(Stored data entries)
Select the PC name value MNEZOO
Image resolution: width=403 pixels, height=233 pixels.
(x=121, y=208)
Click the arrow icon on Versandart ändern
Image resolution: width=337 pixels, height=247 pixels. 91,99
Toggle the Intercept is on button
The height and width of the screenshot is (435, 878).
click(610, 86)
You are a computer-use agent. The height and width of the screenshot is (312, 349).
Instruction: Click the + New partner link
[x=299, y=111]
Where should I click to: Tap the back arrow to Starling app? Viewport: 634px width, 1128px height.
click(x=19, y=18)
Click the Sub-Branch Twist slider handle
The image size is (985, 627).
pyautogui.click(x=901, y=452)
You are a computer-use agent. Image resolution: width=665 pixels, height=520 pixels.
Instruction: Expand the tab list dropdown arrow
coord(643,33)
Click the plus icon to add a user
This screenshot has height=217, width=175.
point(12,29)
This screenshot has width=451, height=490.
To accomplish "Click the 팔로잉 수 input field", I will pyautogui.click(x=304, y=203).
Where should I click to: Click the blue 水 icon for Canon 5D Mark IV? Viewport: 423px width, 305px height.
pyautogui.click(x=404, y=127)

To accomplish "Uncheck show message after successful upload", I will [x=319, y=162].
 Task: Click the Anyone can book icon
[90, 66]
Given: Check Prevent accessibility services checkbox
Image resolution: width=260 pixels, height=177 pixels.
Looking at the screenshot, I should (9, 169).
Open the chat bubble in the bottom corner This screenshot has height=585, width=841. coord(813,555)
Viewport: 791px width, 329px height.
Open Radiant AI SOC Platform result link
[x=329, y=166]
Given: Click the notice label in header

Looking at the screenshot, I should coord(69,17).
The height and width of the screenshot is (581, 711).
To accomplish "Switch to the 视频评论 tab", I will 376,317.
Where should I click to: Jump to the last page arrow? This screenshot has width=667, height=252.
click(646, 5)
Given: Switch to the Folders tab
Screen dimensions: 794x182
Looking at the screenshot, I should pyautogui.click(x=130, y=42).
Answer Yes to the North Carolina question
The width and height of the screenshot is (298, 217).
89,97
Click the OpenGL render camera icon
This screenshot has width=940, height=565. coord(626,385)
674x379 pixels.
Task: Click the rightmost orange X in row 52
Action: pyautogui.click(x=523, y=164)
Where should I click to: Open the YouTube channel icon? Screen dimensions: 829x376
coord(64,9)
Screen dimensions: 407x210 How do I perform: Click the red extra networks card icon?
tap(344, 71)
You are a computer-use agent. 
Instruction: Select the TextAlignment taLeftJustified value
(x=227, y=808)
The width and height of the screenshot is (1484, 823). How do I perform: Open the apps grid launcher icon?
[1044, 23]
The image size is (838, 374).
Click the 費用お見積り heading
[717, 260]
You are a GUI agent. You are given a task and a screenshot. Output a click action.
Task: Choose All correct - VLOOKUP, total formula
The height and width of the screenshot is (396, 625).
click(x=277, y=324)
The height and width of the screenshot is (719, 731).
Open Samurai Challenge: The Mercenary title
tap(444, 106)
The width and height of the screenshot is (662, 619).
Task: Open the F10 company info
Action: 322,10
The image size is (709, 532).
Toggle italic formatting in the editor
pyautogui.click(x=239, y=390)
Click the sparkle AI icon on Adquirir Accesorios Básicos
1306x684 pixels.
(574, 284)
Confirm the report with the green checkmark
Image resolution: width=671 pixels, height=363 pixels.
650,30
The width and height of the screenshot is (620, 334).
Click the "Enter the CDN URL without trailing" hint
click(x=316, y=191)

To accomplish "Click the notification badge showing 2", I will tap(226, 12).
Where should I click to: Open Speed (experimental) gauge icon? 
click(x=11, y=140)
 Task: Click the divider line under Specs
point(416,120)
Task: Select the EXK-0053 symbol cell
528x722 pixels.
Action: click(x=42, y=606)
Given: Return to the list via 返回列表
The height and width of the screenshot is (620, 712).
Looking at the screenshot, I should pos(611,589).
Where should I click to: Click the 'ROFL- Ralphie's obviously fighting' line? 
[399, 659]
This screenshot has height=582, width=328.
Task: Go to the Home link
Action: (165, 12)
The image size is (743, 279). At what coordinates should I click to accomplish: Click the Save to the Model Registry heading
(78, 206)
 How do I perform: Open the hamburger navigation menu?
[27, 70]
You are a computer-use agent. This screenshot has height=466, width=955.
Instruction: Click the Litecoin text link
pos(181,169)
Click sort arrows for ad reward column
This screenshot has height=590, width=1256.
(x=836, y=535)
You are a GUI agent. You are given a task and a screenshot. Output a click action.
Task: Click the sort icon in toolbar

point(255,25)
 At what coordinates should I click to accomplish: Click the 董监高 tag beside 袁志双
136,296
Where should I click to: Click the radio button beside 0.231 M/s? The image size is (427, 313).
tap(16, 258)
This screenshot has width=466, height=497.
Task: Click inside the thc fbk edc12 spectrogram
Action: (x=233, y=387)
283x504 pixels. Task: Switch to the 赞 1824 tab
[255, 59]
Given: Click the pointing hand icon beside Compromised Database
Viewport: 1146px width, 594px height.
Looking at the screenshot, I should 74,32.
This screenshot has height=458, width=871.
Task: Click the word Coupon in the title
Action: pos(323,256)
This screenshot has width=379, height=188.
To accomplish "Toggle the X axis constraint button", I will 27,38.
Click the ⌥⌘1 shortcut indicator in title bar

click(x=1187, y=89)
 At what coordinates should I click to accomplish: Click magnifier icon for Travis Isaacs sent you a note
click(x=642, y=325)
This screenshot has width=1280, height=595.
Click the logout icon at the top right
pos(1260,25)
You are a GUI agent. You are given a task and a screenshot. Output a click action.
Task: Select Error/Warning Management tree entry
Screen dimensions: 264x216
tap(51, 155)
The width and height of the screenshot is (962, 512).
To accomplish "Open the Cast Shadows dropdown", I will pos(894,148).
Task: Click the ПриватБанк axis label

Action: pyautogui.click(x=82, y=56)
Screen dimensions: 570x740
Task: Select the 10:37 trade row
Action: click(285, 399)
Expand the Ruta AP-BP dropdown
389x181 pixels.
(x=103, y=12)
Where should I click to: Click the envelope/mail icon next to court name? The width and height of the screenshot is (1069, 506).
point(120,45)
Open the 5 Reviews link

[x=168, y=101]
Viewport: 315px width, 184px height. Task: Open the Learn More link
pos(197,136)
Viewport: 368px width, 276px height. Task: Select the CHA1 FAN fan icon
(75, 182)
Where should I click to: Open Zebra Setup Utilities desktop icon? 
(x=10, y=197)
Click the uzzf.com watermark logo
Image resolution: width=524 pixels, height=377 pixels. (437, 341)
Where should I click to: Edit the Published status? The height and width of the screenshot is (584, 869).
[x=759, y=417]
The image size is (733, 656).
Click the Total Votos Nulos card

### Problem requirements
Please copy the data above in its entirety, exactly as written.

### Response box
Select the PC name value MNEZOO
Image resolution: width=403 pixels, height=233 pixels.
(x=121, y=208)
Click the arrow icon on Versandart ändern
Image resolution: width=337 pixels, height=247 pixels. 91,99
Toggle the Intercept is on button
The height and width of the screenshot is (435, 878).
click(610, 86)
You are a computer-use agent. The height and width of the screenshot is (312, 349).
Instruction: Click the + New partner link
[x=299, y=111]
Where should I click to: Tap the back arrow to Starling app? Viewport: 634px width, 1128px height.
click(x=19, y=18)
Click the Sub-Branch Twist slider handle
The image size is (985, 627).
pyautogui.click(x=901, y=452)
You are a computer-use agent. Image resolution: width=665 pixels, height=520 pixels.
Instruction: Expand the tab list dropdown arrow
coord(643,33)
Click the plus icon to add a user
This screenshot has height=217, width=175.
point(12,29)
This screenshot has width=451, height=490.
To accomplish "Click the 팔로잉 수 input field", I will pyautogui.click(x=304, y=203).
Where should I click to: Click the blue 水 icon for Canon 5D Mark IV? Viewport: 423px width, 305px height.
pyautogui.click(x=404, y=127)

To accomplish "Uncheck show message after successful upload", I will [x=319, y=162].
 Task: Click the Anyone can book icon
[90, 66]
Given: Check Prevent accessibility services checkbox
Image resolution: width=260 pixels, height=177 pixels.
Looking at the screenshot, I should (9, 169).
Open the chat bubble in the bottom corner This screenshot has height=585, width=841. coord(813,555)
Viewport: 791px width, 329px height.
Open Radiant AI SOC Platform result link
[x=329, y=166]
Given: Click the notice label in header

Looking at the screenshot, I should coord(69,17).
The height and width of the screenshot is (581, 711).
To accomplish "Switch to the 视频评论 tab", I will 376,317.
Where should I click to: Jump to the last page arrow? This screenshot has width=667, height=252.
click(646, 5)
Given: Switch to the Folders tab
Screen dimensions: 794x182
Looking at the screenshot, I should pyautogui.click(x=130, y=42).
Answer Yes to the North Carolina question
The width and height of the screenshot is (298, 217).
89,97
Click the OpenGL render camera icon
This screenshot has width=940, height=565. coord(626,385)
674x379 pixels.
Task: Click the rightmost orange X in row 52
Action: pyautogui.click(x=523, y=164)
Where should I click to: Open the YouTube channel icon? Screen dimensions: 829x376
coord(64,9)
Screen dimensions: 407x210 How do I perform: Click the red extra networks card icon?
tap(344, 71)
You are a computer-use agent. 
Instruction: Select the TextAlignment taLeftJustified value
(x=227, y=808)
The width and height of the screenshot is (1484, 823). How do I perform: Open the apps grid launcher icon?
[1044, 23]
The image size is (838, 374).
Click the 費用お見積り heading
[717, 260]
You are a GUI agent. You are given a task and a screenshot. Output a click action.
Task: Choose All correct - VLOOKUP, total formula
The height and width of the screenshot is (396, 625).
click(x=277, y=324)
The height and width of the screenshot is (719, 731).
Open Samurai Challenge: The Mercenary title
tap(444, 106)
The width and height of the screenshot is (662, 619).
Task: Open the F10 company info
Action: 322,10
The image size is (709, 532).
Toggle italic formatting in the editor
pyautogui.click(x=239, y=390)
Click the sparkle AI icon on Adquirir Accesorios Básicos
1306x684 pixels.
(574, 284)
Confirm the report with the green checkmark
Image resolution: width=671 pixels, height=363 pixels.
650,30
The width and height of the screenshot is (620, 334).
Click the "Enter the CDN URL without trailing" hint
click(x=316, y=191)

To accomplish "Click the notification badge showing 2", I will tap(226, 12).
Where should I click to: Open Speed (experimental) gauge icon? 
click(x=11, y=140)
 Task: Click the divider line under Specs
point(416,120)
Task: Select the EXK-0053 symbol cell
528x722 pixels.
Action: click(x=42, y=606)
Given: Return to the list via 返回列表
The height and width of the screenshot is (620, 712).
Looking at the screenshot, I should pos(611,589).
Where should I click to: Click the 'ROFL- Ralphie's obviously fighting' line? 
[399, 659]
This screenshot has height=582, width=328.
Task: Go to the Home link
Action: (165, 12)
The image size is (743, 279). At what coordinates should I click to accomplish: Click the Save to the Model Registry heading
(78, 206)
 How do I perform: Open the hamburger navigation menu?
[27, 70]
You are a computer-use agent. This screenshot has height=466, width=955.
Instruction: Click the Litecoin text link
pos(181,169)
Click sort arrows for ad reward column
This screenshot has height=590, width=1256.
(x=836, y=535)
You are a GUI agent. You are given a task and a screenshot. Output a click action.
Task: Click the sort icon in toolbar

point(255,25)
 At what coordinates should I click to accomplish: Click the 董监高 tag beside 袁志双
136,296
Where should I click to: Click the radio button beside 0.231 M/s? The image size is (427, 313).
tap(16, 258)
This screenshot has width=466, height=497.
Task: Click inside the thc fbk edc12 spectrogram
Action: (x=233, y=387)
283x504 pixels. Task: Switch to the 赞 1824 tab
[255, 59]
Given: Click the pointing hand icon beside Compromised Database
Viewport: 1146px width, 594px height.
Looking at the screenshot, I should 74,32.
This screenshot has height=458, width=871.
Task: Click the word Coupon in the title
Action: pos(323,256)
This screenshot has width=379, height=188.
To accomplish "Toggle the X axis constraint button", I will 27,38.
Click the ⌥⌘1 shortcut indicator in title bar

click(x=1187, y=89)
 At what coordinates should I click to accomplish: Click magnifier icon for Travis Isaacs sent you a note
click(x=642, y=325)
This screenshot has width=1280, height=595.
Click the logout icon at the top right
pos(1260,25)
You are a GUI agent. You are given a task and a screenshot. Output a click action.
Task: Select Error/Warning Management tree entry
Screen dimensions: 264x216
tap(51, 155)
The width and height of the screenshot is (962, 512).
To accomplish "Open the Cast Shadows dropdown", I will pos(894,148).
Task: Click the ПриватБанк axis label

Action: pyautogui.click(x=82, y=56)
Screen dimensions: 570x740
Task: Select the 10:37 trade row
Action: click(285, 399)
Expand the Ruta AP-BP dropdown
389x181 pixels.
(x=103, y=12)
Where should I click to: Click the envelope/mail icon next to court name? The width and height of the screenshot is (1069, 506).
point(120,45)
Open the 5 Reviews link

[x=168, y=101]
Viewport: 315px width, 184px height. Task: Open the Learn More link
pos(197,136)
Viewport: 368px width, 276px height. Task: Select the CHA1 FAN fan icon
(75, 182)
Where should I click to: Open Zebra Setup Utilities desktop icon? 
(x=10, y=197)
Click the uzzf.com watermark logo
Image resolution: width=524 pixels, height=377 pixels. (437, 341)
Where should I click to: Edit the Published status? The height and width of the screenshot is (584, 869).
[x=759, y=417]
The image size is (733, 656).
Click the Total Votos Nulos card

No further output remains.